Янсен Кэтрин Людвиг
Шрифт:
Проповедь изменила течение жизни Камиллы Баттисты, но с нашей стороны было бы неверно полагать, будто все проповеди приводили к подобным результатам. Обычно с их помощью мирян наставляли в вере и ее отправлении. Иначе, как заметил, обращаясь к своим слушателям, Бернардино Сиенский — большой мастер проповеди:
Что бы сталось с этим миром, я имею в виду христианскую веру, если бы не проповедь?…Как бы вы тогда узнали, что такое грех, если бы не проповедь? Что бы вы знали об аде, если бы не проповедь? Что бы вы знали о добродетельных делах или как творить их, если бы не проповедь, или что бы вы знали о великолепии небесных чертогов? [15] .
15
Английский перевод взят из Ray С. Petry No Uncertain Sound: Sermons that Shaped the Pulpit Tradition (Philadelphia: Westminster Press, 1848), 270.

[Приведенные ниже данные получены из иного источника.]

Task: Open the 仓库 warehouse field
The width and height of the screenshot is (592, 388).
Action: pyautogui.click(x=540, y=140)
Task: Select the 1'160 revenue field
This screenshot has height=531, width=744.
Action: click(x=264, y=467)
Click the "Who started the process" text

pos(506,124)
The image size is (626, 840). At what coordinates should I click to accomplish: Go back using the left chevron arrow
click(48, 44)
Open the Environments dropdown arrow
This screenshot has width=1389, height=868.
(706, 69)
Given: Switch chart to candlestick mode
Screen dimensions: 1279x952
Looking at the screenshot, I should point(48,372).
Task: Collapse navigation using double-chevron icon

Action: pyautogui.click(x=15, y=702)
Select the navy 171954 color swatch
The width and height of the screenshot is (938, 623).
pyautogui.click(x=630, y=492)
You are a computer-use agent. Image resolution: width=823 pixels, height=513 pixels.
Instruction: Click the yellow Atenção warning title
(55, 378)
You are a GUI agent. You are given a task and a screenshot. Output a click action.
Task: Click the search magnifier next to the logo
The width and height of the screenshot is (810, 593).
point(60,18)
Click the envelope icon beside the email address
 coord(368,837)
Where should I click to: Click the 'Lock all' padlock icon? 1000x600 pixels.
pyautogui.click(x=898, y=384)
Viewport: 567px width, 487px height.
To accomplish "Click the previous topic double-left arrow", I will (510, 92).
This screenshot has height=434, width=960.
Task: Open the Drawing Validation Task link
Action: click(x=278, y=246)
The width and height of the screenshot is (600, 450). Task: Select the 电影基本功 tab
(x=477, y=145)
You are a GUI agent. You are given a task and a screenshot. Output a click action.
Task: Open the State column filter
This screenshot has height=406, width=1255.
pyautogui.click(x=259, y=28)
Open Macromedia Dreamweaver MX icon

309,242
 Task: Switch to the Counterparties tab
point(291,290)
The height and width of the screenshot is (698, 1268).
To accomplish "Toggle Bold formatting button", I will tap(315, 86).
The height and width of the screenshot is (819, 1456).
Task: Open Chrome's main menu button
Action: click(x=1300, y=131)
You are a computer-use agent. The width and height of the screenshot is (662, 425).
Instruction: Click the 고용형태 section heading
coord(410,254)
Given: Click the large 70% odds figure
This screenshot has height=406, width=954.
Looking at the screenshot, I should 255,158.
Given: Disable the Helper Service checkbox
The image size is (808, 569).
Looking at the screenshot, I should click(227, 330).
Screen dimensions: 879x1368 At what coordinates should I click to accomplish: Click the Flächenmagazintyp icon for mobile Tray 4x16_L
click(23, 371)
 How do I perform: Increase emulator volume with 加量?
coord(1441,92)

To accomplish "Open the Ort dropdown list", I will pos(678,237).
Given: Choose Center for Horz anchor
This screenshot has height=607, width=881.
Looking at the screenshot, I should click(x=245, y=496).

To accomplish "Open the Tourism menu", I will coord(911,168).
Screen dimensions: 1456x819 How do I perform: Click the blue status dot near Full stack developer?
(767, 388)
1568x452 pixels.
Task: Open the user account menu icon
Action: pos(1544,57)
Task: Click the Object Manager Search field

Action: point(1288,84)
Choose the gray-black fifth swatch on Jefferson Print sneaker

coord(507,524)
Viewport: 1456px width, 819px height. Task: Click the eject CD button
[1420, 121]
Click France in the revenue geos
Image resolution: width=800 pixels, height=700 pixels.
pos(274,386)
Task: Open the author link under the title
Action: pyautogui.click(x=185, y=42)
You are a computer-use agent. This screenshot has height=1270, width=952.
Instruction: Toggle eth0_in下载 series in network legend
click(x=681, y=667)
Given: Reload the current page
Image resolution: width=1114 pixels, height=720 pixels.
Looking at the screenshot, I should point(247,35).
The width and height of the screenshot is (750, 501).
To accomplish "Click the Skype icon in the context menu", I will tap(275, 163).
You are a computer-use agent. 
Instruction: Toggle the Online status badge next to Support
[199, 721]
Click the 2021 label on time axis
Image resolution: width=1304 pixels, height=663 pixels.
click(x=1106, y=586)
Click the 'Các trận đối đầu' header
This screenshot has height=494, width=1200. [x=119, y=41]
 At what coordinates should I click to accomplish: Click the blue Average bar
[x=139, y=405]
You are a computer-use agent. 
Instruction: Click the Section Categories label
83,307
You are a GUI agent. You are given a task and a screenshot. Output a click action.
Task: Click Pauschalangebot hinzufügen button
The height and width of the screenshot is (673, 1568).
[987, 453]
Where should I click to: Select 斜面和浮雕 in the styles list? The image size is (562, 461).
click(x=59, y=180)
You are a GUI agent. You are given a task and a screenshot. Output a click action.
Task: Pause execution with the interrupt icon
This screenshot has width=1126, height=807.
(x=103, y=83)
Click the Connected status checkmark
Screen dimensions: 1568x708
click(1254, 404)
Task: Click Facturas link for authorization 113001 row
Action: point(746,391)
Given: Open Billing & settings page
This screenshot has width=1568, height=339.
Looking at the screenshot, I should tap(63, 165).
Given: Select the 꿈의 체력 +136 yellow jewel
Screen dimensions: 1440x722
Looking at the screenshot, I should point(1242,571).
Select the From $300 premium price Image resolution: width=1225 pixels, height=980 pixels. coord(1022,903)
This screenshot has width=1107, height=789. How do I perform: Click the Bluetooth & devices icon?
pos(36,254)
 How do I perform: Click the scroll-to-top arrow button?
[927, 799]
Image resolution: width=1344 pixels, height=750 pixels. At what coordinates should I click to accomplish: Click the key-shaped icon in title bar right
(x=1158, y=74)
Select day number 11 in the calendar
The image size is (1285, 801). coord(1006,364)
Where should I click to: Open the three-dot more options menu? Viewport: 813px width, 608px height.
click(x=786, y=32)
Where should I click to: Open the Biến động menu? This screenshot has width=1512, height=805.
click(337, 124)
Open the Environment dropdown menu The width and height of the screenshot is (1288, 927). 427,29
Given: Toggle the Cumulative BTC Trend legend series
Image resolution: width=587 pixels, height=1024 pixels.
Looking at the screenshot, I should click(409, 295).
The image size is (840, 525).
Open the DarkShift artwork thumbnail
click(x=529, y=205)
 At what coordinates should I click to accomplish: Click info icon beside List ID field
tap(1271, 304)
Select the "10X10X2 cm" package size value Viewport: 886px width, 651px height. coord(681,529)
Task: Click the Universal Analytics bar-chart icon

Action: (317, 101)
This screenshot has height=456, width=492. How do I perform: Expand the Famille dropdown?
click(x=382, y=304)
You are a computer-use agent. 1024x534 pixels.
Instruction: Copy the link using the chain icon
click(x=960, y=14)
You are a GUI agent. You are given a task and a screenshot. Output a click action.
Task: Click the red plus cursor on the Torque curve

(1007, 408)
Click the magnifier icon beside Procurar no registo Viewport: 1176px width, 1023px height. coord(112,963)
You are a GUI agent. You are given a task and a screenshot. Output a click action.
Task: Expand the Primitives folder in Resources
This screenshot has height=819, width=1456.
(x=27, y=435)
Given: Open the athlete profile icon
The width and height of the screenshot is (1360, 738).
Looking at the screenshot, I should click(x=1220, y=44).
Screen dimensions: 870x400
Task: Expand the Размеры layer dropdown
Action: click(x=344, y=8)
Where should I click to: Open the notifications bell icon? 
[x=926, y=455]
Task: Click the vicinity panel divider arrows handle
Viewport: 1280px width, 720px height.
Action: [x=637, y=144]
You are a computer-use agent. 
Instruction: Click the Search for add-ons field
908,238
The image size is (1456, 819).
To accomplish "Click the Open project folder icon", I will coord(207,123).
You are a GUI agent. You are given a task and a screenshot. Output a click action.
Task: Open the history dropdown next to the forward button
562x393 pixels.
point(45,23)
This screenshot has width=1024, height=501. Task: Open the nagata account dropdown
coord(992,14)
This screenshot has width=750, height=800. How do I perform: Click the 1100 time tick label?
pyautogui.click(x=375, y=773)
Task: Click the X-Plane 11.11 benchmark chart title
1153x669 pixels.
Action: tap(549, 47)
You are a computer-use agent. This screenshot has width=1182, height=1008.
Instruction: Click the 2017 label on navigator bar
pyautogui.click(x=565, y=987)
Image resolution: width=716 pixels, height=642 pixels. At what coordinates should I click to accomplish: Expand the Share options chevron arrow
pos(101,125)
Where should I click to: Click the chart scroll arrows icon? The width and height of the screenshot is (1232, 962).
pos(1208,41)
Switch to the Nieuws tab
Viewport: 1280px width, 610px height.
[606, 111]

Из проповедей мы узнаем гораздо больше о религиозных представлениях, внушаемых народным массам Средневековья, чем из теологических трактатов и других мудреных произведений. Они являлись также способом ознакомления простолюдинов с содержанием Евангелий. Марджери Кемп, судя по ее автобиографии, почти все, что знала о христианской вере, почерпнула из проповедей. По словам Марджери, ее часто упрекали за то, что она «говорила о Священном Писании, о котором узнавала из проповедей и бесед со священнослужителями» [16] .
16
The Book of Margery Kempe, под ред. B.A. Windeatt (New York: Penguin, 1985), 65.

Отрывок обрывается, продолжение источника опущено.